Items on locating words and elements
**********

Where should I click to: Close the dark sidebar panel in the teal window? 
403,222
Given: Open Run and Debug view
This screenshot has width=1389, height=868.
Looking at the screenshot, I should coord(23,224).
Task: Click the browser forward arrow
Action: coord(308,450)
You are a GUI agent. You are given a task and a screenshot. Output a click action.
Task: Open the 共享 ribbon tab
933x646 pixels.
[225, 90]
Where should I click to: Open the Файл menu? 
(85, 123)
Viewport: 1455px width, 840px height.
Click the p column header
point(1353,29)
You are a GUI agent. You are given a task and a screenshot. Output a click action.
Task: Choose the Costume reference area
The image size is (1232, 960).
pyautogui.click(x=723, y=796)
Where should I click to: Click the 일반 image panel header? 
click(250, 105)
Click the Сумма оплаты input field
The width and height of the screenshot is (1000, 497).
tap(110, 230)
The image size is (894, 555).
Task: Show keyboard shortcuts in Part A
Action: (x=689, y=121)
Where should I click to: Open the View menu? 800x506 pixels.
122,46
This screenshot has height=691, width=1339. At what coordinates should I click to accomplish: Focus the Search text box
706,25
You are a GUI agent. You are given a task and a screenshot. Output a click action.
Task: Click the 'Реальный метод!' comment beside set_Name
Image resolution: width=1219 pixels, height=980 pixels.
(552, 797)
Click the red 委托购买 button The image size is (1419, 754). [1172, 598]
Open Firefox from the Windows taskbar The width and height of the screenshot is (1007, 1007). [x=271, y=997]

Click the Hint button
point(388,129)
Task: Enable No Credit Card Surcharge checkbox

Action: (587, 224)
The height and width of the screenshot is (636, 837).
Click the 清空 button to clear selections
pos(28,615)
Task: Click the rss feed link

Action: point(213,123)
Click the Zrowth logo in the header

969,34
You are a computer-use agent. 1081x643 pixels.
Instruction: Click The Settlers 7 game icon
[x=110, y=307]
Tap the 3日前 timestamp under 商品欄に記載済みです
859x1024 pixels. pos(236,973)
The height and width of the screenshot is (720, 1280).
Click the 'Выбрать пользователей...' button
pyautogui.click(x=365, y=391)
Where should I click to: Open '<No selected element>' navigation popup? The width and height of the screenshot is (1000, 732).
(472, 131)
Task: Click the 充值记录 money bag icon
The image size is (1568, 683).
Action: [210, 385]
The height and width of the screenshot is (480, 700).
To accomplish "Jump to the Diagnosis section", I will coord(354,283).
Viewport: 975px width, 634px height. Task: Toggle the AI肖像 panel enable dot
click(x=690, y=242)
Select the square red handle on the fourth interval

**********

Convert the items in the stretch from the line containing "Viewport: 1455px width, 840px height." through the line containing "pyautogui.click(x=723, y=796)" into a two-column CSV with the columns "text" and "answer," one row per item. Put each value in a single quoted field, replacing line breaks with spaces.

text,answer
"Viewport: 1455px width, 840px height. Click the p column header","point(1353,29)"
"You are a GUI agent. You are given a task and a screenshot. Output a click action. Task: Choose the Costume reference area The image size is (1232, 960).","pyautogui.click(x=723, y=796)"